バルナバも皇宮から帰宅し、夕食をいただいた。
「なんですって?お兄様、どうして断わらなかったのよ。そんなの、宰相の差し金に決まっているじゃない」
「エルマ、宰相の差し金ということはわかっている。だが、直接申し込みがあったんだ。しかも、ご令嬢の方からだ。無碍に断れば、バルの、というよりかは陛下の心証が悪くなる」
その際、バルナバがエルミーニ侯爵家のご令嬢から舞踏会のパートナーになってほしいと申し出があったと報告した。
憤ったのはエルマである。それを、侯爵が窘めた。
エルミーニ侯爵家もまた名門らしい。皇都からほど近くに領地を有していて、ご令嬢もその領地からわざわざ出てくるとか。

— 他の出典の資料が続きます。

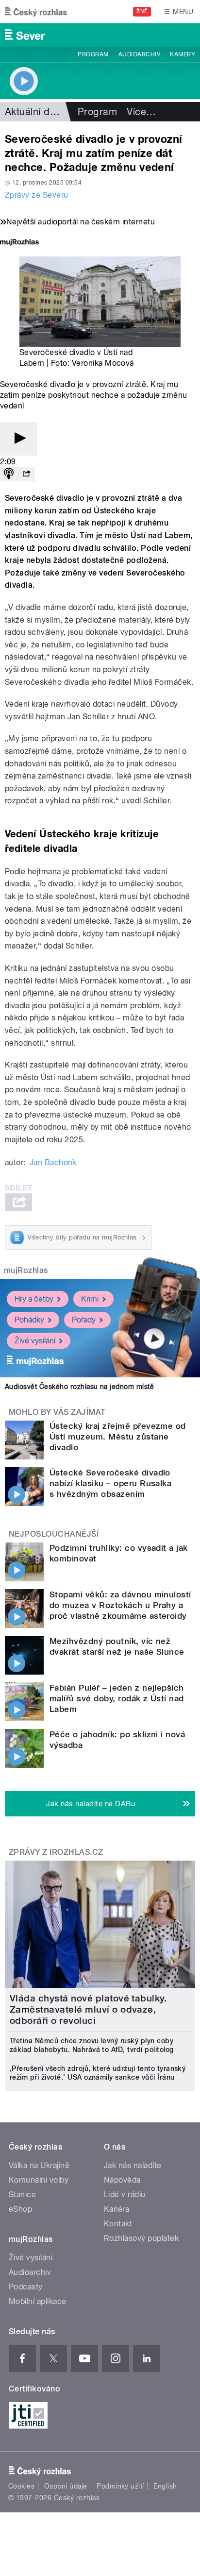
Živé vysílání (35, 1340)
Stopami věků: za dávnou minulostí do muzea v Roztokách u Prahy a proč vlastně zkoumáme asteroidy (120, 1605)
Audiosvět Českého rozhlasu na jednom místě (79, 1386)
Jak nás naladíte (133, 2165)
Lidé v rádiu (125, 2194)
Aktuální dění (34, 112)
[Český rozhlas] (36, 11)
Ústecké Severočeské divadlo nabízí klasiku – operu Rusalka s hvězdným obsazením (110, 1483)
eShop (20, 2209)
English (165, 2486)
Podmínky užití (120, 2486)
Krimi (90, 1299)
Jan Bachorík (53, 1162)
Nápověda (122, 2180)
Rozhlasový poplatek (141, 2238)
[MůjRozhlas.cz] (19, 243)
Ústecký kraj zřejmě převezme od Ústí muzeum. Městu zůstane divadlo (118, 1436)
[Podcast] (8, 474)
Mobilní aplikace (38, 2301)
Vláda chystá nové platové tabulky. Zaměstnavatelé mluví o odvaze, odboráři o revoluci (88, 2009)
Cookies (21, 2486)
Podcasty (26, 2286)
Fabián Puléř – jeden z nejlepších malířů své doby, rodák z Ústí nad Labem (117, 1698)
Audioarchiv (139, 54)
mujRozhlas (26, 1270)
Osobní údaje (65, 2486)
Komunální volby (38, 2180)
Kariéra (116, 2209)
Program (93, 54)
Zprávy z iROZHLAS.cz (56, 1852)
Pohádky (29, 1319)
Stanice (22, 2194)
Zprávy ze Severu (36, 195)
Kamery (182, 54)
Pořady (84, 1319)
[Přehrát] (18, 439)
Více (141, 112)
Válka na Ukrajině (39, 2165)
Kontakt (118, 2223)
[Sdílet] (26, 474)
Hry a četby (34, 1299)
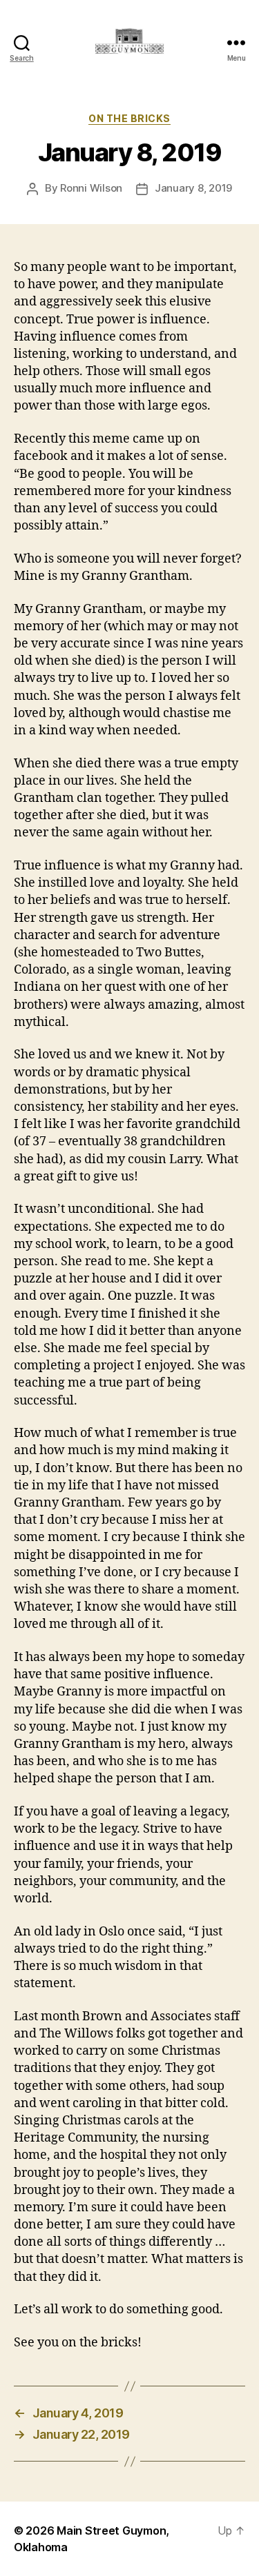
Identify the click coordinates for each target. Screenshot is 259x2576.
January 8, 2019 (193, 187)
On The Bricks (129, 118)
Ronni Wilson (91, 187)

「お兄様にナオのパートナーになってもらうつもりだったのに。だから、わたしは自分のパートナーにドスケベのダレッシオ伯爵子息を誘ったのよ」
「あいつはダメだ」
「どうしてあいつなんだ?ダメだ。ダメダメ」
侯爵とバルナバが気色ばんだ。
「どうして?ドスケベなだけの中身のない男よ」
「だからダメなのだ」
「だからダメなんだよ」
エルマは、侯爵とバルナバに全力で拒否されても気にしていないみたい。
「とにかく、宰相の意図は明確だ。ナオに恥をかかそうというわけだ。おれも出来れば見たことのない侯爵令嬢より、ナオをエスコートしたいんだが……」
「バル、ありがとうございます。ですが、わたしなら大丈夫です。この国に来て何年も経っているわけではありません。公の場にいっしょに出席出来るパートナーがいなくても仕方がありません。そう割り切ります。ですが、フランコ様の客人として彼に恥をかかせてしまうことが心苦しいのです」
「ナオ、わたしたちといっしょにいて。あなたは、子どもたちの大切な友人で、なおかつ陛下のお客様だわ。ボルディーガ侯爵家がお世話をするということにすれば、不自然でもなんでもない。実際、他国の貴賓をお連れする場合があるの」
「さすがはハニー。そうしよう」
侯爵夫人の申し出は、わたしにとってありがたすぎる。
侯爵も乗り気になってくれている。
だけど、ボルディーガ侯爵家に迷惑がかかってしまうかもしれない。だから、心配だということを素直に伝えた。
「そんな心配はいらないわ」
侯爵夫人がやわらかい笑みとともに言った。
「わたしたちが心配しなければならないのは、バルとエルマのこと。これまで、公の場でどれだけやらかしてきたことか」
「ナオ、妻の言う通りだ。子どもたちのせいで仕事をクビになりそうになったことが一度や二度ではないからね」
「大げさですね、父上。愛する妹にちょっかいを出す不埒者を懲らしめただけです」
「そうよ、お父様。レディはレディで面倒くさいし、ジェントルマンはジェントルマンで面倒くさいのです」
エルマは、こちらを向いて舌をペロリと出した。
「お仕事をクビ?」
そういえば、侯爵がなにをしているのかきいていない気がする。
「一応、外務卿だよ」
侯爵がさらっと言った。一瞬、彼の言葉が理解出来なかった。
「が、外務卿?」
そんなにすごい方だったのね。
わたしの中では、外務卿は他国を相手に活躍するやり手の官僚というイメージがある。